David Hopwood writes:

Forward-secure public-key encryption has been discussed here, on sci.crypt, and elsewhere. To recap - the goal is that an adversary who breaks into your computer today can't read messages sent/received yesterday. In the interactive case, you use ephermal Diffie-Hellman. The non-interactive case is more complicated and has had some ideas considered by Ross Anderson, Adam Back, and David Hopwood (among others). Cypherpunks relevance: forward security is nice for remailers.

Anyway, there's a new eprint up which shows how to construct such a scheme starting from an ID-based encryption scheme by Boneh + Franklin.

"A Forward-Secure Public-Key Encryption Scheme" Jonathan Katz http://eprint.iacr.org/2002/060/

It's worth noting that the scheme this is based on has code available. http://crypto.stanford.edu/ibe/download.html

Adam Back noted several years ago that identity-based encryption systems could be converted into forward-secure PK encryption methods.
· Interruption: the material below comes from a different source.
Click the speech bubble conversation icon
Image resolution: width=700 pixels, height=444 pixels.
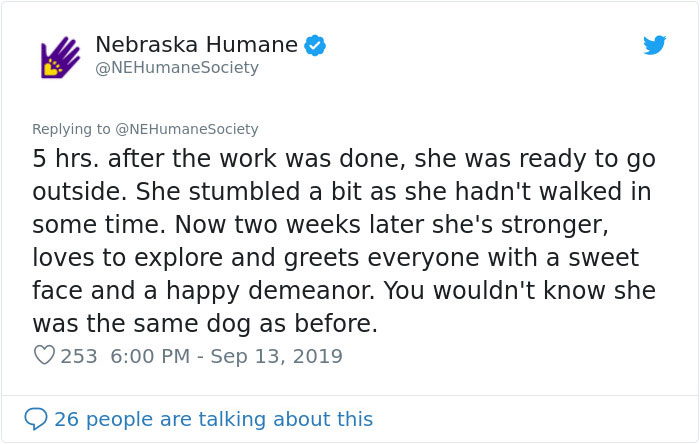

At the time it did not appear that any of the identity-based encryption systems were very secure. In the past few years a number of cryptographic results have been achieved by using the Weil and Tate pairings, which are mappings among groups associated with supersingular elliptic curves. These mappings have special mathematical properties which give a new slant to a number of cryptographic problems. For example it can be shown that in the appropriate group, the Decision Diffie-Hellman problem is easy while the Diffie-Hellman problem is still thought to be hard. On coderpunks this was discussed as a possible approach to ecash. The Weil pairing can also be used to create short signatures, only 20 bytes long for the same security as a DSA sig taking 40 bytes. At Crypto 2001, Boneh and Franklin showed how to use the Weil pairing to create an identity based PK system. Unlike earlier constructions, this one seems to have a good security margin. Following Adam Back's earlier idea, this means a forward-secure PKCS can be constructed, and the new paper does so, using the Weil and Tate pairings. One concern is that these mathematical techniques are new in cryptography and so it is possible that new attacks will be found against them. While the underlying math is old, the specific application is new and so weaknesses may still be discovered. Another problem is that the math is really advanced and not many implementors or users are likely to understand it very well. Sure we've got a library but the kind of people who want forward security would like to understand the principles a little better.